Demuth's Bicycle Acrobats
I reliably found that art I admired from a distance turned out to be by Glackens. His lines, his colors, his ocean scenes; I'm not sure what did it exactly, but I liked a lot of art which (upon reference to the tiny labels or the art-key-pamphlet) turned out to be Glackens'.
Glackens "Woman Walking"
Glackens "Beach at Dieppe"
Glackens "The Bathing Hour, Chester, Nova Scotia"
I think maybe it's his palette of blue oil paints. They're very appealing.

I also quite enjoyed Klee's work, which was less representational but still imbued with a colorful fun.
Klee's "Village Among Rocks (Ort in Felsen)"
And finally, reprising my visual enjoyment of blue, and boats, and water, we have Signac.
Signac's "La Rochelle"
(Signac and Seurat are both excellent.
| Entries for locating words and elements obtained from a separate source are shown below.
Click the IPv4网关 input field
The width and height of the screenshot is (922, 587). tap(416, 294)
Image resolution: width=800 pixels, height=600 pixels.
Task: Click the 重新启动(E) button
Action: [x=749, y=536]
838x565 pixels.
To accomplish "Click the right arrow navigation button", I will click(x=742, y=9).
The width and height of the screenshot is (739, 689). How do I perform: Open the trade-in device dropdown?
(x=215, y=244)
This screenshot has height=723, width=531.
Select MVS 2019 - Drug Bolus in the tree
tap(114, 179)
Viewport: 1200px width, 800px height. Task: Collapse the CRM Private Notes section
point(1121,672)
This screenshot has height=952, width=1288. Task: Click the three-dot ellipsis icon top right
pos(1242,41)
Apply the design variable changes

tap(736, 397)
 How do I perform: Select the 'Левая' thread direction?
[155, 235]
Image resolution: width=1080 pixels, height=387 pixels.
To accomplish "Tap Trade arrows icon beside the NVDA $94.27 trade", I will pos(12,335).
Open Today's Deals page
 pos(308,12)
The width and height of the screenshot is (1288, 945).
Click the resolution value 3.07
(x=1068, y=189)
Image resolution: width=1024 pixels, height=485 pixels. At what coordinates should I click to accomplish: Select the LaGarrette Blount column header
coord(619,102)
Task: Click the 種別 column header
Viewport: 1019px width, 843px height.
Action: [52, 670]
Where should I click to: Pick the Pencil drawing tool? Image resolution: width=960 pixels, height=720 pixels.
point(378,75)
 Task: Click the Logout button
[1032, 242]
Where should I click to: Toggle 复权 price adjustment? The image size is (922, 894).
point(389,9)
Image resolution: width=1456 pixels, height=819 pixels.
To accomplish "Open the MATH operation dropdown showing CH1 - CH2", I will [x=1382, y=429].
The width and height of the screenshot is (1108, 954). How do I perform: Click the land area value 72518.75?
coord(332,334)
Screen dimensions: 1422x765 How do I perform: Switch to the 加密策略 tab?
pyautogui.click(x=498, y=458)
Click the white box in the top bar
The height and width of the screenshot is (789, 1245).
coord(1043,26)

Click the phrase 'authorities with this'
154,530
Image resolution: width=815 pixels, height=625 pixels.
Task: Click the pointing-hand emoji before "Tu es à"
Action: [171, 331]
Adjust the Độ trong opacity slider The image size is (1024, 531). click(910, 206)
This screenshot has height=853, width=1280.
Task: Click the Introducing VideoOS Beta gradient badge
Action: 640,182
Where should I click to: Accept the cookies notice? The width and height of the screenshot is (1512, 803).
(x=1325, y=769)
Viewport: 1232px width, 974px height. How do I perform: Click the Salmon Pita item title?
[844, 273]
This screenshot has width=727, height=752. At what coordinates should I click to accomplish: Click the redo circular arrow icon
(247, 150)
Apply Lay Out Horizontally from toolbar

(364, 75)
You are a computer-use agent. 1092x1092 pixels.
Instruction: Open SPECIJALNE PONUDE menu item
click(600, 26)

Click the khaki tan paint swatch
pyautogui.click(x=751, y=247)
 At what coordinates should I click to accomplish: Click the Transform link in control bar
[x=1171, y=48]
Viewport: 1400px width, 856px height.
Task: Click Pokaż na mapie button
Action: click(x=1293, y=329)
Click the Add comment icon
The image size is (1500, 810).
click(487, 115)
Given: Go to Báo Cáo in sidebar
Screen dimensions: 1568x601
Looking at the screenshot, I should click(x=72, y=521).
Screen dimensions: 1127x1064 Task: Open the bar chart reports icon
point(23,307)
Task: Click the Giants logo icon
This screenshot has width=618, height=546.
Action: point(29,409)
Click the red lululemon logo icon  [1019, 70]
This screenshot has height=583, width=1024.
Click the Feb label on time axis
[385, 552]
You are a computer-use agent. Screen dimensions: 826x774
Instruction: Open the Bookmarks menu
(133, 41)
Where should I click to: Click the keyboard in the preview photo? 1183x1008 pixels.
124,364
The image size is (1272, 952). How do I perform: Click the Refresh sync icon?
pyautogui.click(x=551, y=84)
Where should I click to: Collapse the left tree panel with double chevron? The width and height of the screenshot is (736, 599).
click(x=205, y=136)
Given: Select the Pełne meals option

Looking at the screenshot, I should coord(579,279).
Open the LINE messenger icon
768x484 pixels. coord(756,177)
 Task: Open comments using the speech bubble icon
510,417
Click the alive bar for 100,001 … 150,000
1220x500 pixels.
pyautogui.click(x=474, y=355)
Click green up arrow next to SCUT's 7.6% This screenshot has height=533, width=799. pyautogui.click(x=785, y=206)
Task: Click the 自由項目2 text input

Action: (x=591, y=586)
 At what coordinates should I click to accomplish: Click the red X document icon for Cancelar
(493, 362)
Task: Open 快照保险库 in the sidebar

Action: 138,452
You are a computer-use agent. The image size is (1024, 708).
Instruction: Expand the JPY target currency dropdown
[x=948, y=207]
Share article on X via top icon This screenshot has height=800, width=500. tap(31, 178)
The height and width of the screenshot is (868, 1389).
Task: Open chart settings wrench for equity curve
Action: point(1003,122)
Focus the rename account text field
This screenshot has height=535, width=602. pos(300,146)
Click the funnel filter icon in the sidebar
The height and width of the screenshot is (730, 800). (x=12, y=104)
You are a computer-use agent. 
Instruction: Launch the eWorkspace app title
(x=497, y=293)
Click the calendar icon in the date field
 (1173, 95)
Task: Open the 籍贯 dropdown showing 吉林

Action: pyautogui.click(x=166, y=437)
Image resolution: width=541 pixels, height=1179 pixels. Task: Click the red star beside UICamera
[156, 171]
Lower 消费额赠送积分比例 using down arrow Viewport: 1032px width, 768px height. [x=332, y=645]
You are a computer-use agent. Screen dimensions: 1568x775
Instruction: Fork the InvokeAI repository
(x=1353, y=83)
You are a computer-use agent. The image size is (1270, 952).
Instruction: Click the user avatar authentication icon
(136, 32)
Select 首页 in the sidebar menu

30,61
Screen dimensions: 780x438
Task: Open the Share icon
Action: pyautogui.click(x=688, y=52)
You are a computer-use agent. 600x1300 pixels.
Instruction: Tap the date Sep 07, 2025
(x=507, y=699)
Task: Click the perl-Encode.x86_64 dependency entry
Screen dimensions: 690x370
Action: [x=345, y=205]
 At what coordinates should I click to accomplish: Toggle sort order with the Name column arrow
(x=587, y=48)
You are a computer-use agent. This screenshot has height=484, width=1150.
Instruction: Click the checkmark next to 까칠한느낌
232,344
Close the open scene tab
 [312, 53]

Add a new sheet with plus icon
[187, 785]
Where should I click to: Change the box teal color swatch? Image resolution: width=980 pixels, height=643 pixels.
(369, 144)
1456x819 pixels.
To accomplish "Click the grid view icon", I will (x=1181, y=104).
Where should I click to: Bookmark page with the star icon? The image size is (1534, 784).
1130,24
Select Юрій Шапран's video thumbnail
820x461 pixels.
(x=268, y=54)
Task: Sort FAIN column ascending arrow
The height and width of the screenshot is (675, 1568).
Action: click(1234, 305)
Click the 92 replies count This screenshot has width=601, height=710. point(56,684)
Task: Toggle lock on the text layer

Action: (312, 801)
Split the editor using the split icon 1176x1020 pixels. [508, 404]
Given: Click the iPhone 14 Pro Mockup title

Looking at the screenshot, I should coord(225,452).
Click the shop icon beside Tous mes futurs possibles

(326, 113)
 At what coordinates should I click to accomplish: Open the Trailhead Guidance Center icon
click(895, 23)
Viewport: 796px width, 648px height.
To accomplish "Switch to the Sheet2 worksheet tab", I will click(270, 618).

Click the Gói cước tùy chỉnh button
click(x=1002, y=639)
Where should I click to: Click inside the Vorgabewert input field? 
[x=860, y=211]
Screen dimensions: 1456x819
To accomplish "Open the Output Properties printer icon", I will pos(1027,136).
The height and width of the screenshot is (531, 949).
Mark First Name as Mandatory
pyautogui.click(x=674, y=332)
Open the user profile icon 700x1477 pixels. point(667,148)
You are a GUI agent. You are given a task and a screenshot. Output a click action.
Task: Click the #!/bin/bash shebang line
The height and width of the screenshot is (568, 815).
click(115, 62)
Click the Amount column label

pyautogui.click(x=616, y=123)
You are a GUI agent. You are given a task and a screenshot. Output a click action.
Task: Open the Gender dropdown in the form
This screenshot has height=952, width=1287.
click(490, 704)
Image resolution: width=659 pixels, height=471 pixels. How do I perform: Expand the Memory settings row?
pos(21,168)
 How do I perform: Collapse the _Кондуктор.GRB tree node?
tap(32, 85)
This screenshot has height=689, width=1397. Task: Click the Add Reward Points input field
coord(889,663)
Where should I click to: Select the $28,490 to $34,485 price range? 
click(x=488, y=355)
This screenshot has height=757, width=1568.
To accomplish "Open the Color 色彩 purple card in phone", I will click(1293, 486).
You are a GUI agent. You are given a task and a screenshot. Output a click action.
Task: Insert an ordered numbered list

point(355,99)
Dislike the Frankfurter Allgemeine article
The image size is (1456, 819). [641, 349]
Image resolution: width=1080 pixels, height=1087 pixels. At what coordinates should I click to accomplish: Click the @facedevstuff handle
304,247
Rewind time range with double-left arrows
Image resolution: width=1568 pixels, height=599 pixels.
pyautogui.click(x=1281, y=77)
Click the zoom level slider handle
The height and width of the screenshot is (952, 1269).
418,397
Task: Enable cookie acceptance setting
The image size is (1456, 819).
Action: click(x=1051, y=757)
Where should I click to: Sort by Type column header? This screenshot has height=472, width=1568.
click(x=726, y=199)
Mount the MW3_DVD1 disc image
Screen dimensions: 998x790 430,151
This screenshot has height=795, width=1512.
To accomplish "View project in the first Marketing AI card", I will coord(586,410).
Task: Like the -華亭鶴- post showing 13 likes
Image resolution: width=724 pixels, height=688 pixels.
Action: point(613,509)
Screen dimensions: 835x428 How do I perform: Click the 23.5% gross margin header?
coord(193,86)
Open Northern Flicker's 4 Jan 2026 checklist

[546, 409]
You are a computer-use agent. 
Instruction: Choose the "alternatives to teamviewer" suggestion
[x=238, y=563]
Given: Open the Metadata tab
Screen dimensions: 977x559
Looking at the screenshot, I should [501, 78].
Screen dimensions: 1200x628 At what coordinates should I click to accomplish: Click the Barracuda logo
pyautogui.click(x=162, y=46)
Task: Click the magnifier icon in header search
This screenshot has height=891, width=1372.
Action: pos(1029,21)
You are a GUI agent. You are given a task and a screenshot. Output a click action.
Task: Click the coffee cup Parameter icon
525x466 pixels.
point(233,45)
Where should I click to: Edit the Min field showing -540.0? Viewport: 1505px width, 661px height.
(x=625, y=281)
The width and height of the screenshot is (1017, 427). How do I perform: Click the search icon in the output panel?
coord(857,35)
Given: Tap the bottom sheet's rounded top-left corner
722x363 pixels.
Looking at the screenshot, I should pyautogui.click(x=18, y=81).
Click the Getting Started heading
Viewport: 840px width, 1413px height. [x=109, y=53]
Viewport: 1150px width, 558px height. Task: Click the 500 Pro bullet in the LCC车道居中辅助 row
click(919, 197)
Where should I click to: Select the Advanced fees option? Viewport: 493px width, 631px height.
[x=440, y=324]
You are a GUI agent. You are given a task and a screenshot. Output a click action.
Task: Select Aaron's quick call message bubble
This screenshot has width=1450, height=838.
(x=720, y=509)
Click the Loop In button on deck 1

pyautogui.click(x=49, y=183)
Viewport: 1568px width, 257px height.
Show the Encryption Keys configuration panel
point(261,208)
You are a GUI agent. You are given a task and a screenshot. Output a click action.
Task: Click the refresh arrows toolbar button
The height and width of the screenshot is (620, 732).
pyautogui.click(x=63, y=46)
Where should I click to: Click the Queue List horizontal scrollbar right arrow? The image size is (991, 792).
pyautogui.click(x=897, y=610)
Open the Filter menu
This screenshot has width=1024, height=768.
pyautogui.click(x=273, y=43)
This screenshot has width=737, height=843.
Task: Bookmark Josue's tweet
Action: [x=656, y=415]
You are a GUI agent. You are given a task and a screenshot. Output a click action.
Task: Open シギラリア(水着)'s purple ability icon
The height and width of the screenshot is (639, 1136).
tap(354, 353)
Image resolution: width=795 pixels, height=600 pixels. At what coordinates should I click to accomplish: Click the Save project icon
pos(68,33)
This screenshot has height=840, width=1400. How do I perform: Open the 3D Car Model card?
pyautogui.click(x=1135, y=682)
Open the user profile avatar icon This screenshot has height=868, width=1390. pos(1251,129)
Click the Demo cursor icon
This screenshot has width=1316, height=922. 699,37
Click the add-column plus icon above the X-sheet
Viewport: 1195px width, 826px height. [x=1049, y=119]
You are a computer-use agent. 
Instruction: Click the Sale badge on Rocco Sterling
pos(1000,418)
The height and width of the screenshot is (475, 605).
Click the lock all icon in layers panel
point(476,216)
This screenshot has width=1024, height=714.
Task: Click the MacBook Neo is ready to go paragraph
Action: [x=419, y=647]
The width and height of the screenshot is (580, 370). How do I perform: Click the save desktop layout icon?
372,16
I liked all the pointillism on display as it foreshadows --- in my ongoing mental narrative --- the rise of pixels, while contrasting sharply the number of man-hours required to produce the work.)

I was also quite intrigued by a number of the iron implements (tongs/scissors/andirons/rakes/shovels/hinges/hinges/hinges/hinges) adorning the walls, but no particular one stood out and you really should visit them in person for the full door-hinge experience. No terse cultural correspondent can possibly summarize such an event.

This post's theme word is hendiadys (n), "a figure of speech in which two words joined by a conjunction are used to convey a single idea instead of using a word and its modifier. For example, "pleasant and warm" instead of "pleasantly warm"." The suitable hendiadys for the Barnes Foundation is that it is interesting and full.